_WORK ITEM:_ The whole listing below should be printed again exactly, with no images.

_DATA:_
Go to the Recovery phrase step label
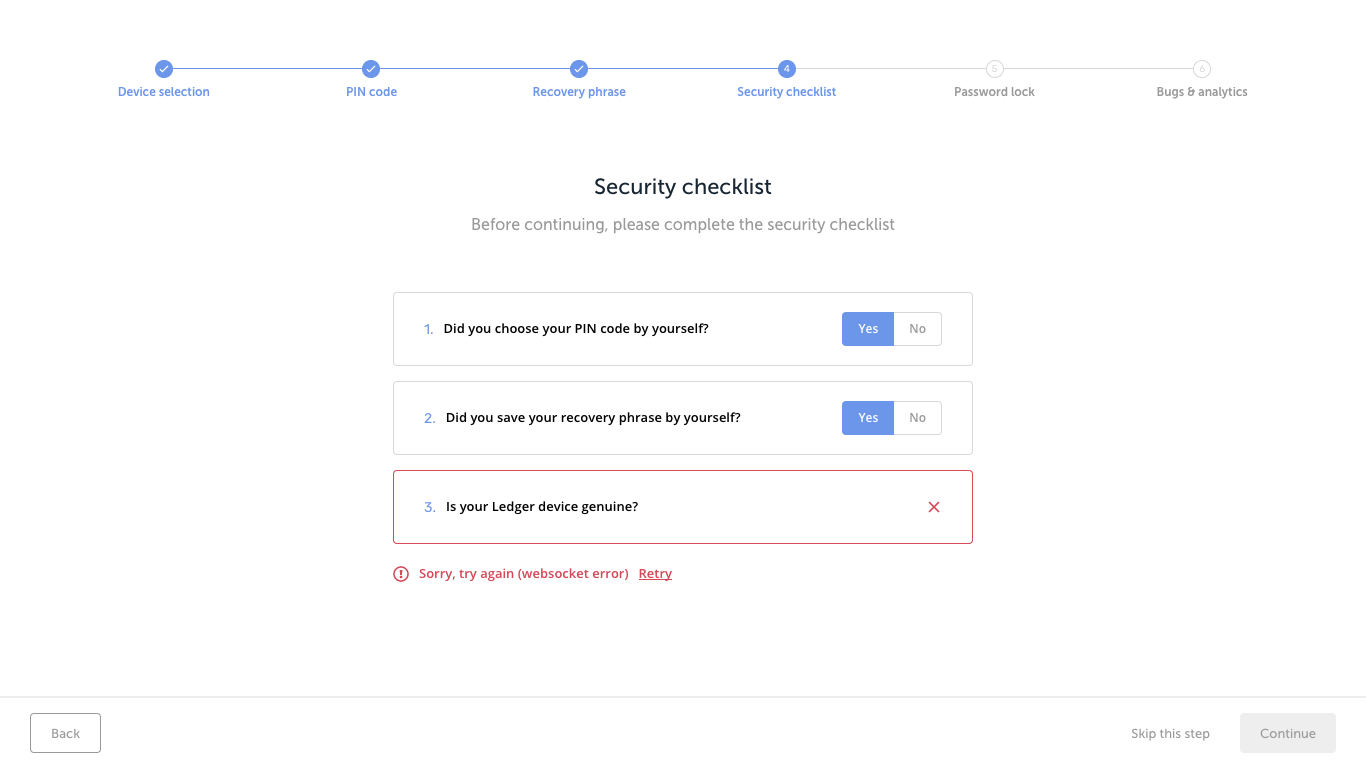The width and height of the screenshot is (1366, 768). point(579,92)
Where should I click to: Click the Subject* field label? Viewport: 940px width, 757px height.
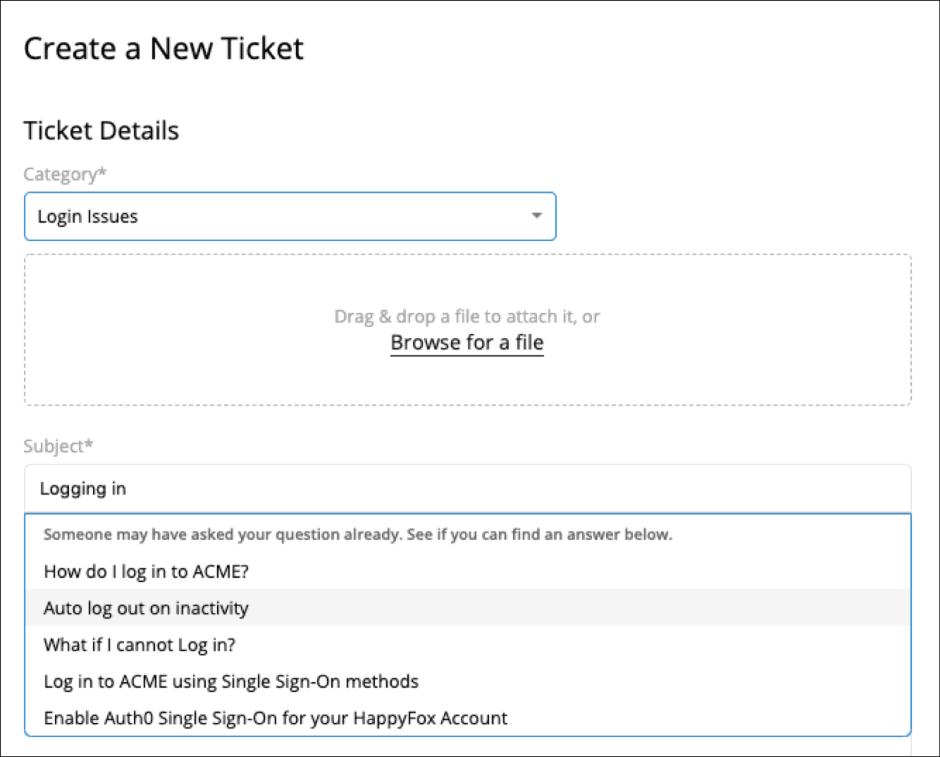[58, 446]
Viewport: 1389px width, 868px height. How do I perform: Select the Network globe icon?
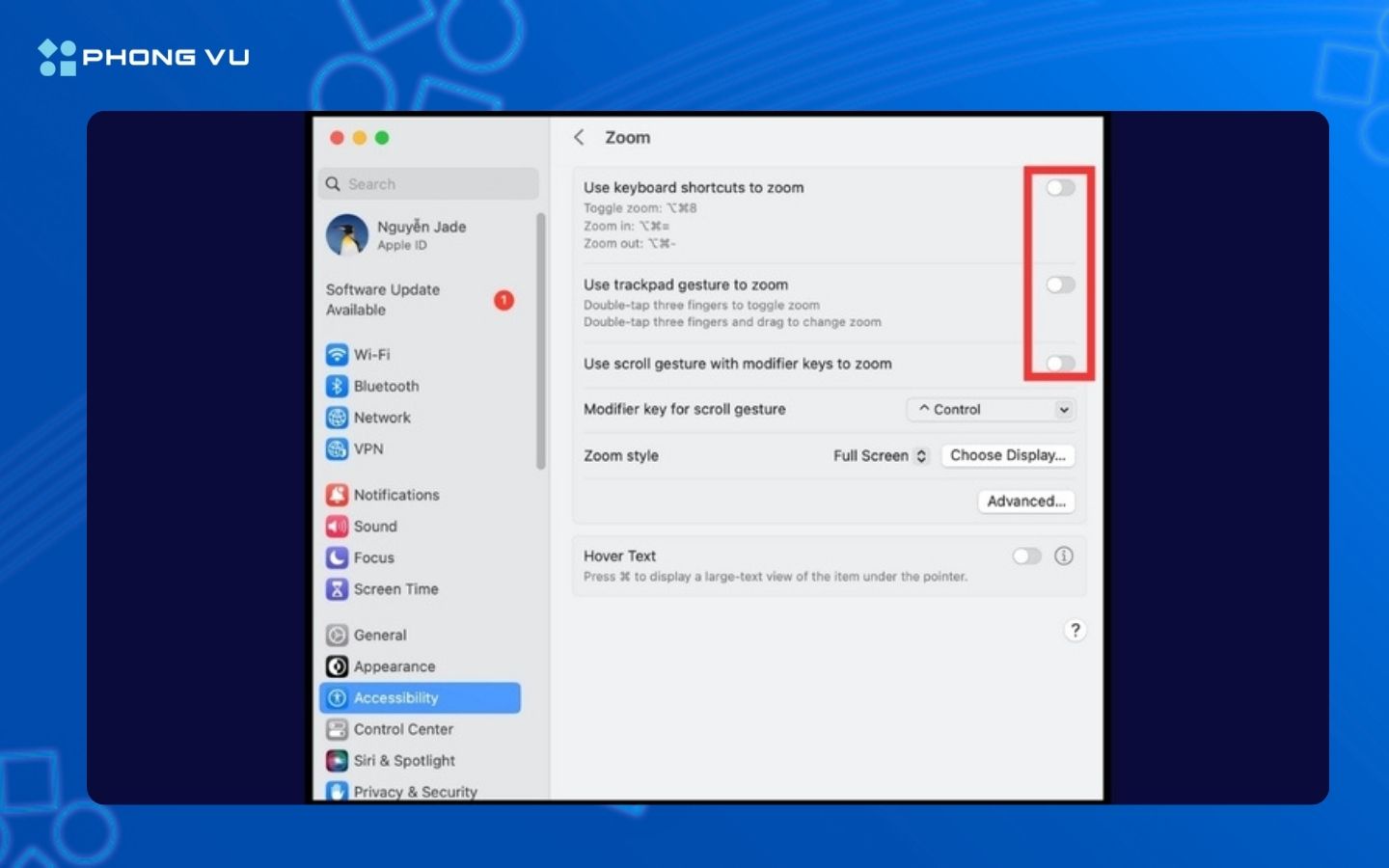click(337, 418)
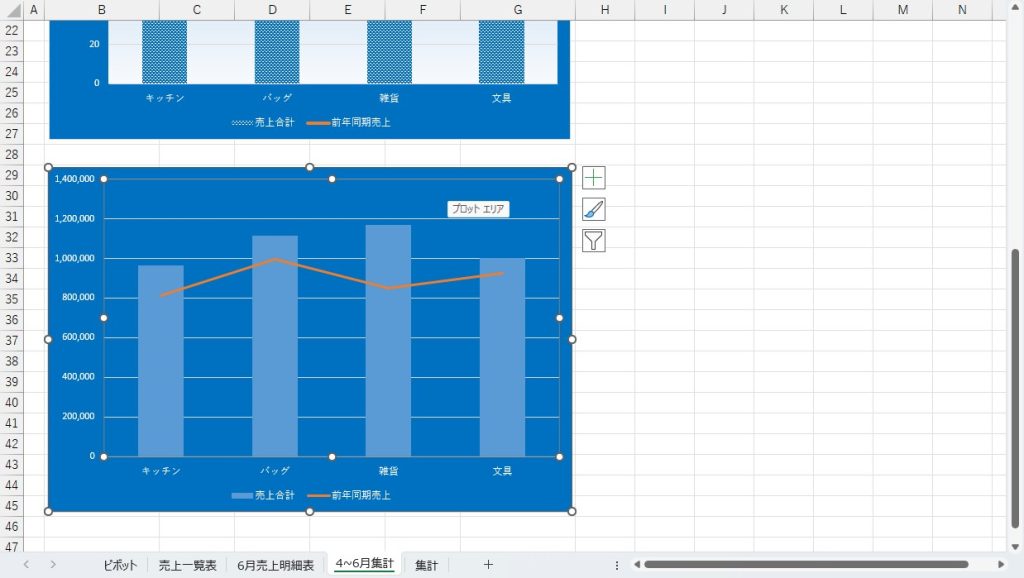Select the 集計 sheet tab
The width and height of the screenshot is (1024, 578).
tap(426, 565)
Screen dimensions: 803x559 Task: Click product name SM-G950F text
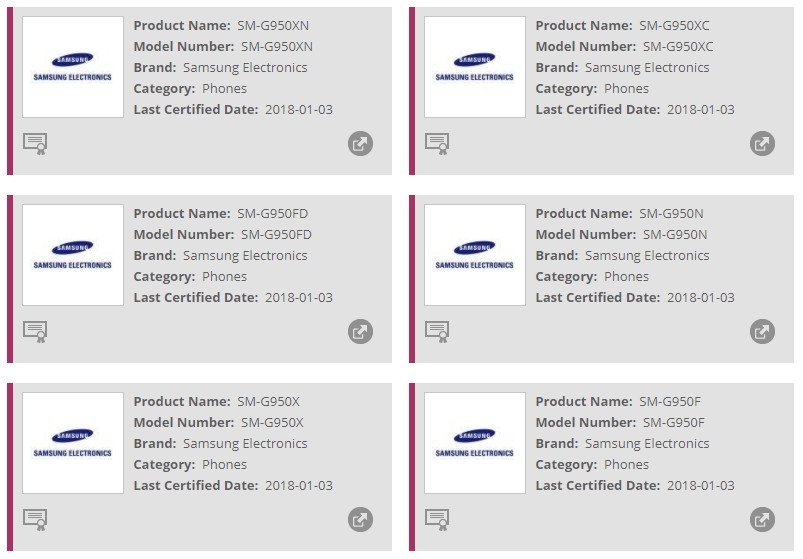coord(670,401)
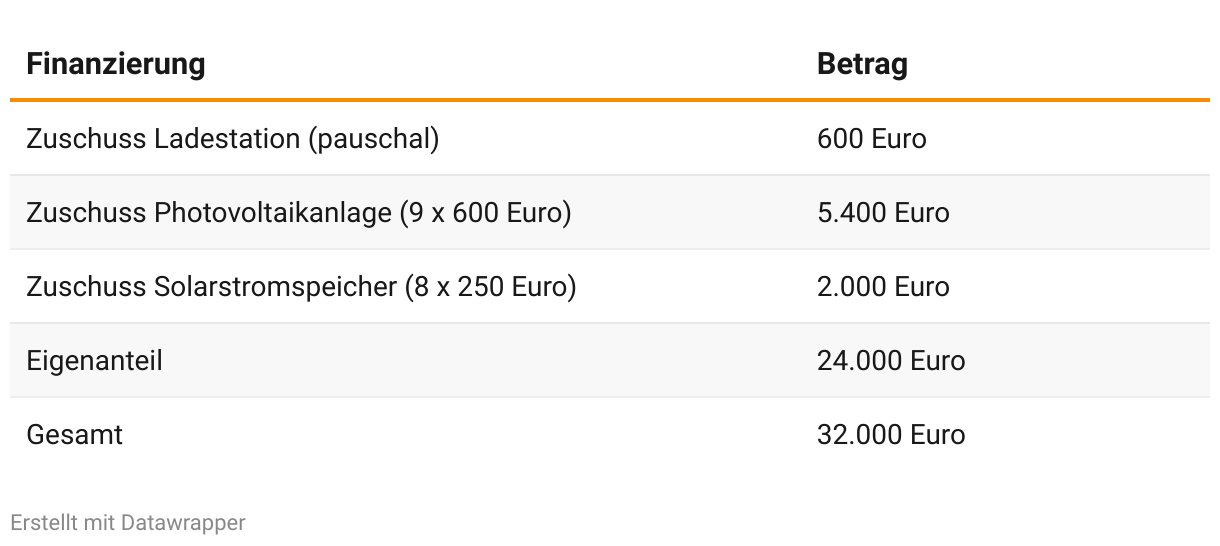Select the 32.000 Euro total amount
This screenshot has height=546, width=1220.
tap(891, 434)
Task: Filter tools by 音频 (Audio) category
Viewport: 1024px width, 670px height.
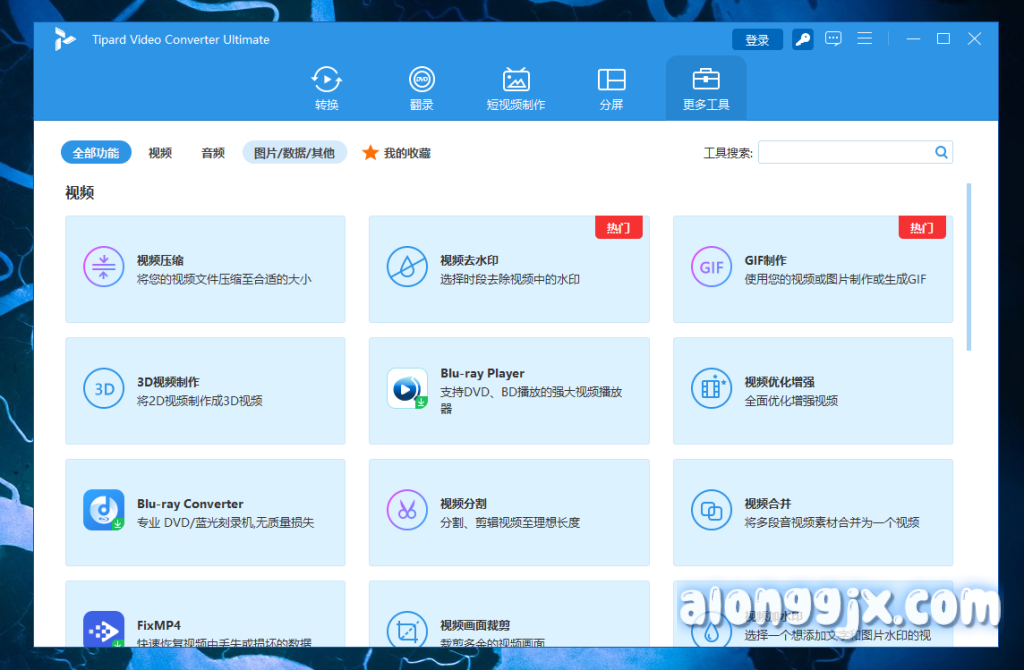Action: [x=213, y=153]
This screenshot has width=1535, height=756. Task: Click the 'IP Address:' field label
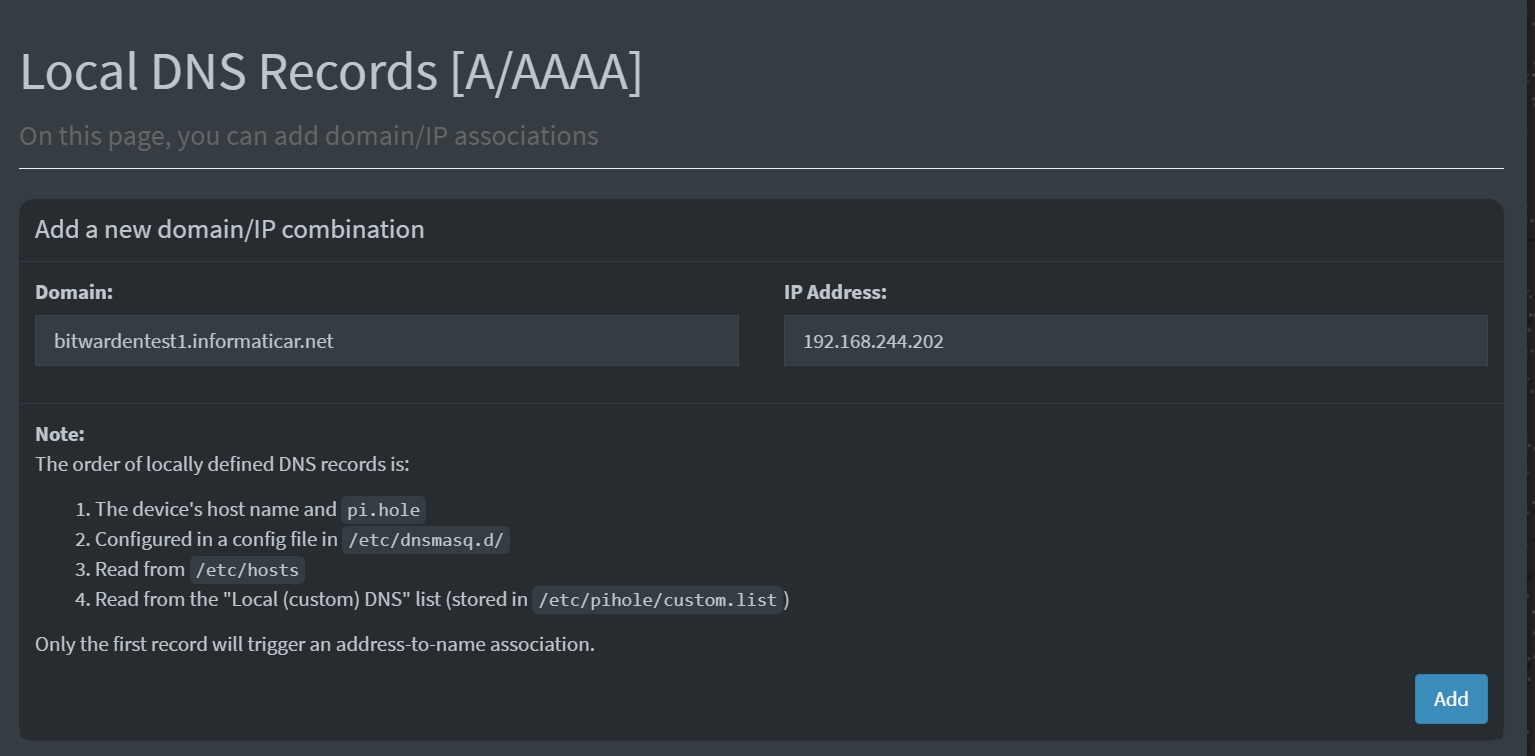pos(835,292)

_ANSWER TO THE EXERCISE:_
Go to the Recovery phrase step label
The width and height of the screenshot is (1366, 768). point(579,92)
Where should I click to: Click the Subject* field label? Viewport: 940px width, 757px height.
[58, 446]
Viewport: 1389px width, 868px height. How do I perform: Select the Network globe icon?
click(337, 418)
Select the 集計 sheet tab
The width and height of the screenshot is (1024, 578).
tap(426, 565)
Screen dimensions: 803x559 Task: Click product name SM-G950F text
coord(670,401)
Select the 32.000 Euro total amount
This screenshot has height=546, width=1220.
tap(891, 434)
Task: Filter tools by 音频 (Audio) category
Viewport: 1024px width, 670px height.
Action: [x=213, y=153]
This screenshot has width=1535, height=756. Task: Click the 'IP Address:' field label
pos(835,292)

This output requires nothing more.